--- FRAGMENTO DEL TEXTO ---
++++

Los náufragos del Wager
El único testigo imparcial fue el sol. Durante días estuvo observando aquel extraño objeto que se bamboleaba en mitad del océano, sacudido sin piedad por el viento y las olas. En un par de ocasiones la embarcación estuvo a punto de estrellarse contra un arrecife, y aquí se habría acabado esta historia. Sin embargo -tanto si fue cosa del destino, tal como algunos proclamarían después, como si fue simple chiripa-, acabó recalando en una ensenada de la costa sudoriental del Brasil, donde fue visto por algunos habitantes.
Con sus más de quince metros de eslora por tres de manga, puede decirse que era una embarcación en toda regla, si bien parecía que la hubieran armado a base de retales de madera y de tela y luego machacado hasta dejarla irreconocible. Las velas estaban hechas jirones; la botavara, resquebrajada. El casco supuraba agua de mar y del interior emanaba un hedor insoportable. Los observadores, al acercarse más, oyeron sonidos inquietantes: a bordo se apretujaban treinta hombres, todos ellos prácticamente en los huesos. Sus prendas estaban casi desintegradas y sus rostros cubiertos de pelo, enmarañado y salobre como las algas.
Algunos estaban tan débiles que ni levantarse podían. Uno no tardó en exhalar su último suspiro. Pero un individuo que parecía estar al mando se puso en pie con un extraordinario esfuerzo de voluntad y proclamó que eran náufragos del HMS Wager, un buque de guerra británico.
Así comienza el Prólogo de Los náufragos del Wager, una espléndida obra de David Grann que publica Random House con una excelente traducción de Luis Murillo.
La potencia descriptiva y el ágil ritmo narrativo de esos párrafos iniciales se mantienen constantes e incluso crecen a lo largo de una obra articulada en cinco partes y apoyada en un impresionante despliegue documental y en una exhaustiva labor de indagación y estudio de las fuentes primarias sobre el caso real de aquel controvertido naufragio y de sus protagonistas:
“Confieso -escribe Grann en la Nota preliminar- que yo no vi con mis propios ojos cómo chocaba el barco contra las rocas ni cómo la tripulación ataba y amordazaba al capitán. Tampoco fui testigo ocular de los engaños y los asesinatos. No obstante, he dedicado años a rastrear los pecios archivísticos: los cuadernos de bitácora arrojados por las olas, la mohosa correspondencia, los diarios veraces solo a medias, los documentos que han sobrevivido al consejo de guerra. Pero, más importante aún, he estudiado los relatos publicados por aquellos que estuvieron involucrados, personas que no solo fueron testigos de los acontecimientos sino que influyeron directamente en ellos. Intenté hacer acopio de todos los hechos a fin de determinar qué sucedió realmente.”

++++

--- DATOS RECOPILADOS ---

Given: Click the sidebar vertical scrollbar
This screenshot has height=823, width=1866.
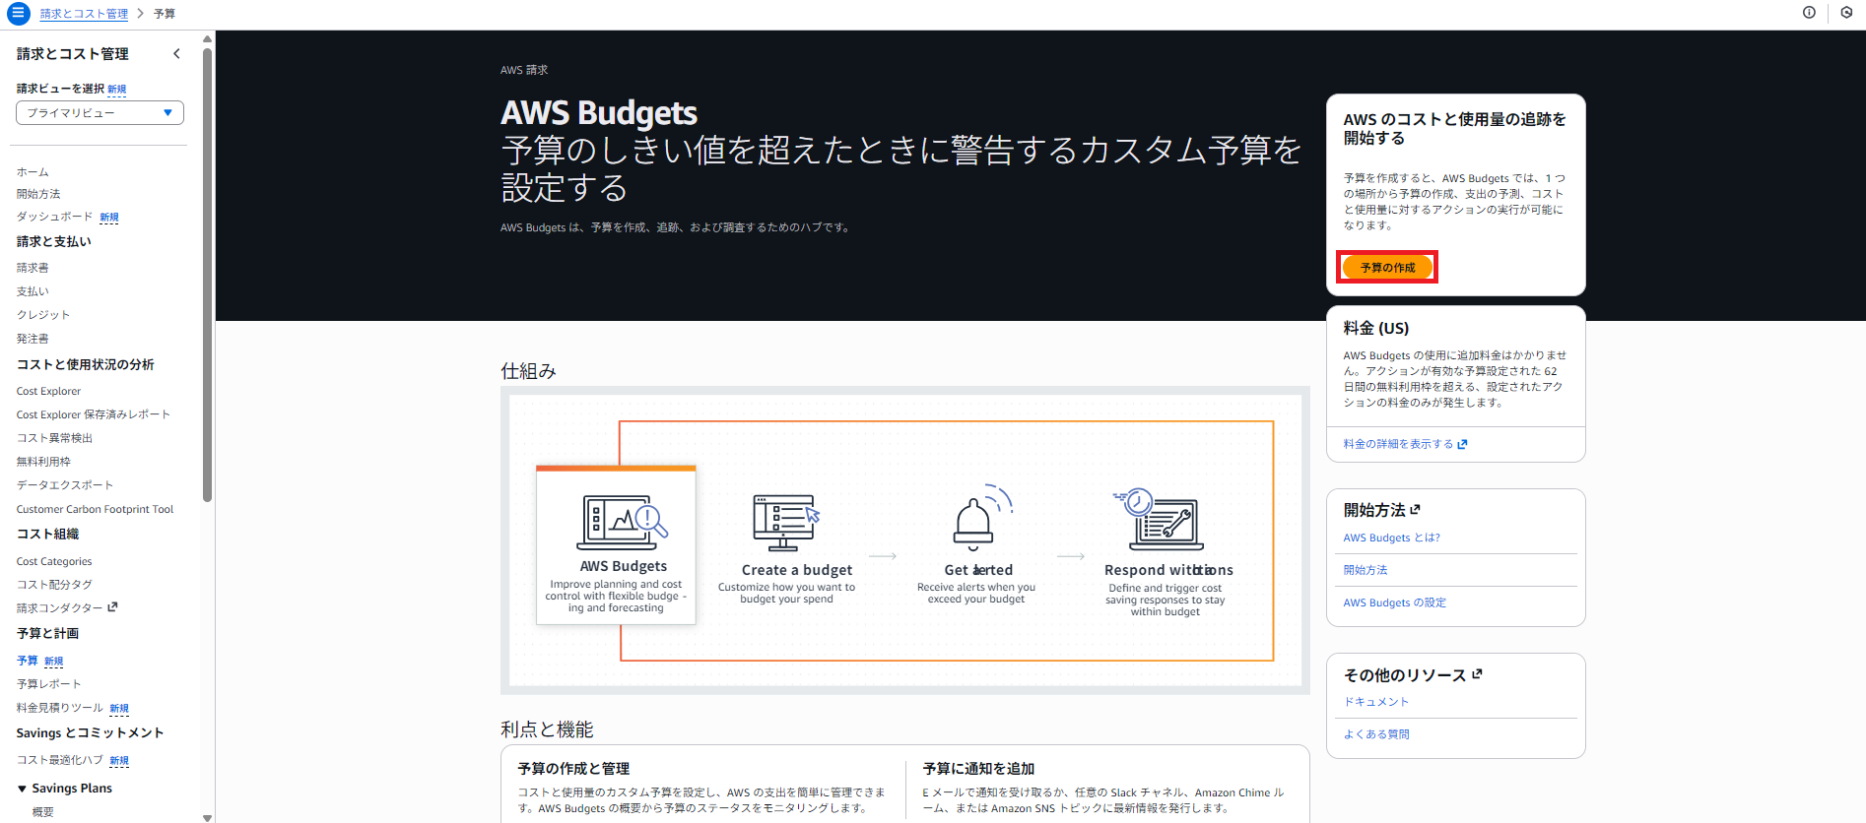Looking at the screenshot, I should 207,276.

++++

--- QUÉ HACER ---
Según el fragmento sobre Los náufragos del Wager, ¿cuántos hombres se apretujaban a bordo de la embarcación que llegó a la costa del Brasil?

--- RESPUESTA ESPERADA ---
Treinta hombres.